Saltan, Türkiye'de bu tür önemli meselelerin yeterince gündeme gelmediğini ve somut adımların atılamadığını ifade ederek; “İnsanlık tarihi boyunca bu kadar önemli bir mevzunun Türkiye’de bir hakem kadar, bir futbol takımı kadar gündemde olamaması; somut bir adımın atılamamasının altında yatan en büyük problem ne? Gazze olaylarında olduğu gibi bu katliamlar, cinayetler, Avrupa’daki, Amerika’daki bir çok kentin ortak bir protestoya sahiplik etmesi bunun bir sınır "haksız 'hak' arayışı"ndan daha çok insanlık suçu olduğunu bize göstermektedir. Hadiste de kötü bir çığır açmanın doğuracağı sorumluluğa işaretle haksız yere öldürmenin günahından Âdem’in birinci oğluna da pay ayrılacağı bildirilir.” İfadelerini kullandı.

“HEM SİYASETİN KAMBUR OLMA DURUMU HEM DE BİR OMURGASIZLIK VAR”

Metin Saltan,  siyasi temsilin yetersizliğinden kaynaklanan güvensizlik ve çürüme sorunlarına dikkat çekerek; “Özetle Dr. Zehra Bürtek’in belirttiği gibi: “Türkiye siyasi anlamda omurgasını kaybetmiş durumda. Siyaset şu anda kamburumuz oldu. Hem siyasetin kambur olma durumu var, hem de bir omurgasızlık var. Bu herkeste bir güvensizlik yaratıyor. Omurgasını kaybetmiş Türkiye Cumhuriyeti güven vermiyor. Muhalefet bir temsiliyet gerçekleştiremiyor. Her birey kendi muhalif olma durumunu gerçekleştiriyor, farklı şekillerde. Bu kadar şiddetle sonuçlanması, siyasi temsiliyet bulunamamasından kaynaklanıyor. Böyle olunca herkes kendi çözümünü, kendi sözünü söylemek istiyor. Böyle görünür olmaya çalışıyor.” şeklinde konuştu.

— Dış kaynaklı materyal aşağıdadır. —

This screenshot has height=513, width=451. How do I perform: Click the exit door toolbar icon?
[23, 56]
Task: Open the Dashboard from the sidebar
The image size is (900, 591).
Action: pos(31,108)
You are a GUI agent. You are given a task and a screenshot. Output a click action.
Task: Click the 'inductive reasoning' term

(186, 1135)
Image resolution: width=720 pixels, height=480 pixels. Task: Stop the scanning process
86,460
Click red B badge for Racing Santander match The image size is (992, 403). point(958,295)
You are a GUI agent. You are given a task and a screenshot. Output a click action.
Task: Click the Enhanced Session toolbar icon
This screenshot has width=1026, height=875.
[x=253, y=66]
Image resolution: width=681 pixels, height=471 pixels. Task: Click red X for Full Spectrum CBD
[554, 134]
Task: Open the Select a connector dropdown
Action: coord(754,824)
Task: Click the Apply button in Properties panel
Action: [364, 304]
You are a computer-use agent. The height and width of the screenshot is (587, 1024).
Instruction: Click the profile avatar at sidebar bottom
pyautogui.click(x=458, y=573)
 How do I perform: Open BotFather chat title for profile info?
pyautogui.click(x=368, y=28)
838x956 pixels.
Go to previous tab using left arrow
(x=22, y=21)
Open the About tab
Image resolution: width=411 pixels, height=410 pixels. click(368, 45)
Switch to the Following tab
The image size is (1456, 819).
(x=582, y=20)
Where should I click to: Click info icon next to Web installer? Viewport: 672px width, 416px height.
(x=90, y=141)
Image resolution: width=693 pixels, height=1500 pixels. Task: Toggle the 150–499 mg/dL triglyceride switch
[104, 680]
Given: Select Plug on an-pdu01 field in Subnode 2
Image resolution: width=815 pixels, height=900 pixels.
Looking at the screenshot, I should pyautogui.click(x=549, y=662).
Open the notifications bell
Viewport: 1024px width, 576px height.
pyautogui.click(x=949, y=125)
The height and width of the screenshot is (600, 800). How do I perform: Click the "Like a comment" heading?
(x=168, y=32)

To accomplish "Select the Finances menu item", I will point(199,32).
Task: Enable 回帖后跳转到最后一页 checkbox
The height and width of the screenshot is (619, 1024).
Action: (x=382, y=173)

“PEKİ BU İKİ OLAYDA ASIL KATİL KİM?”

Son olarak suçlunun kim olduğuna dair sorular soran Saltan; “Peki bu iki olayda asıl katil kim? Sosyal çürümenin bu kadar bariz olduğu bir dönemde suçlu mafya dizileriyle yayına çıkan TV kanalları mı? Aile mi?, Devlet mi? Yoksa Toplum ve her birimiz mi?” dedi.